A Negotiator’s Resolutions for the New Year

With the pressure of year-end closing behind us, it is time to look forward.  This is no time to rest on our laurels – unless we want to go through another insane end of year, hoping that the customer will have pity on us and sign, even if they are not convinced.  To that end, as good negotiators, repeat after me…

I resolve to do my preparation early in 2009, and as a result, have a terrific year.

To that end, I resolve:

  • To persuade my buyers by describing the value of my solution – in their business terms, not mine, using references and proofs of concept as needed.
  • To articulate that value to each decision maker or key influencer for the agreement. The articulation will be customized and relevant to the role of the customer person I am speaking with, and I will get confirmation from them that it is relevant.
  • To quantify the business benefit that my solution provides, in customer terms. I will use real customer data as much as possible, and develop the model for the business benefit jointly with my customer.
  • To get a confirmation from my customer that the quantified business value is important to them, and if possible, that they will use our jointly-developed models in their decision-making process.
  • To understand and describe accurately how only my solution offers certain key characteristics that solve the customer problem.
  • To be proud that I have brought a solution to my customer which provides them with a real business benefit, at a fair price.
  • To enjoy the journey and have a great year.

Negotiate Wisely!  (td)

Will it close this year?

As we approach the final days of 2008, you are probably working on a number of transactions with the hope of exceeding your sales quota or target.  If you are counting on a year-end close, we are offering two questions and a tip for your consideration.  These can shape your actions over the next couple of weeks, and affect your revenue and profit.

The questions:

1.    What happens to the buyer if they don’t sign before year-end? If your answer is that they won’t get this good a deal in January, you are dealing in pretty weak leverage.  The persuasion that is missing from this argument is business value. Buyers know that an offer made once can often be made (or closely approached) again. If they don’t have a business reason to act now – a reward that accrues or a risk that they take – they will often wait, and can afford to.  If you can’t link the sale you want to make to a real business risk or reward, you may close, but at a higher discount level than you would like.  Why?  Because the buyer knows that they can afford to wait while the seller gets nervous and discounts… again.

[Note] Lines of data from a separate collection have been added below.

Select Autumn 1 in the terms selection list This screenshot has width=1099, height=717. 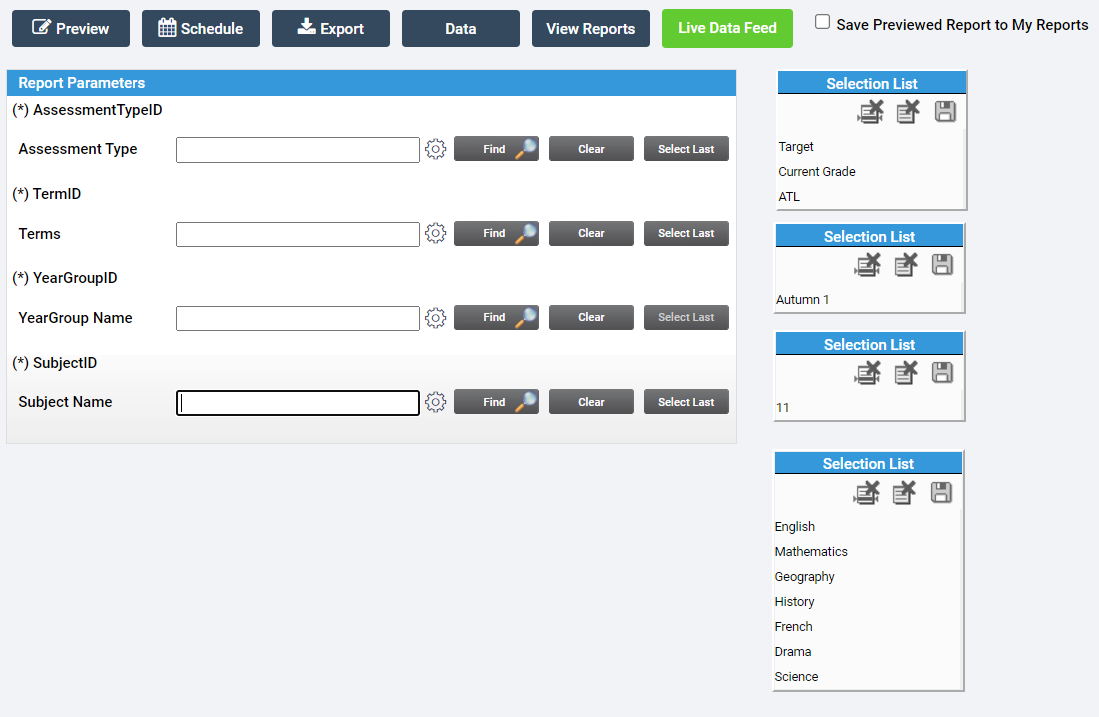(803, 299)
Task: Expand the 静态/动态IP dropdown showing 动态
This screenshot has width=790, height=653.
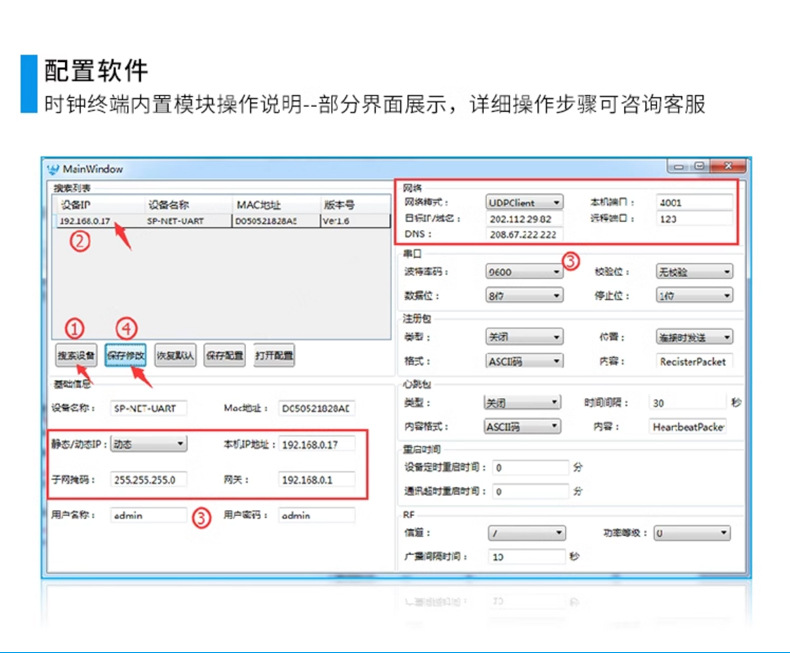Action: click(149, 444)
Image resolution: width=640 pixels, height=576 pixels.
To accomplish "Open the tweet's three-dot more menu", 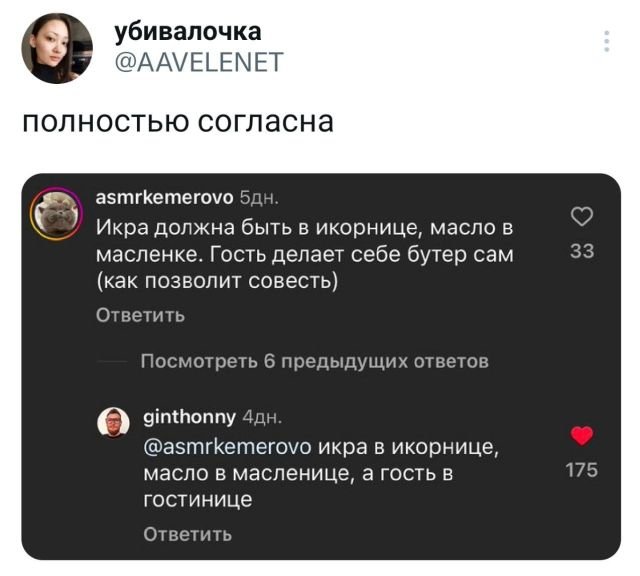I will [x=607, y=42].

2. Why haven’t they signed yet? If you are near the end of the year, then the reason is unlikely to be price.  And, if the reason is not price, then changing the price probably won’t change your odds of closing.  Some studies have shown that in cases where Procurement is involved, the final buying decisions are made in late November.  They are just waiting to sign until seller nerves drive the prices to lower, late-December levels.

The tip: Stay calm. The more nervous you look, the more incentive you give the buyer to wait for a better offer.  It isn’t just a game for them.  They need to have confidence that they are making a good decision.  When sellers are nervous and discounting, the only way to get that confidence is if the seller is calm and reassuring, or if the buyer waits to the last instant to sign.

If you are a seller, think like a buyer at year-end.  Why should I do this?  Is pricing affecting my decision to sign? When you have the answers, stay calm, and give the buyer confidence that they are making a good decision for a good reason.  (td)

Thoughts about selling in the current economy

Here are a few ideas and thoughts from some of the collective experience of our associates, in addition to some suggestions from articles we have read over the past few months about selling and negotiating in the current difficult economic environment.

In many of the articles, there are three common themes:

  • It is important to maintain a positive attitude – focus on where you can have impact – not on the overall economy. Remember the old expression: Attitude will determine your altitude.
  • Execute the basics – diligently. Vince Lombardy turned the Green Bay Packers into a successful American football club with his relentless focus on the basic skills of the game.
  • Work harder (depending on the article – it will take anywhere from 25% to DOUBLE the effort to accomplish the same results.) Working harder doesn’t necessarily mean spending more hours doing unfruitful things. It is working smarter and doing the right things to produce results. In other words, continue to develop your skills which will enable shorter selling cycles.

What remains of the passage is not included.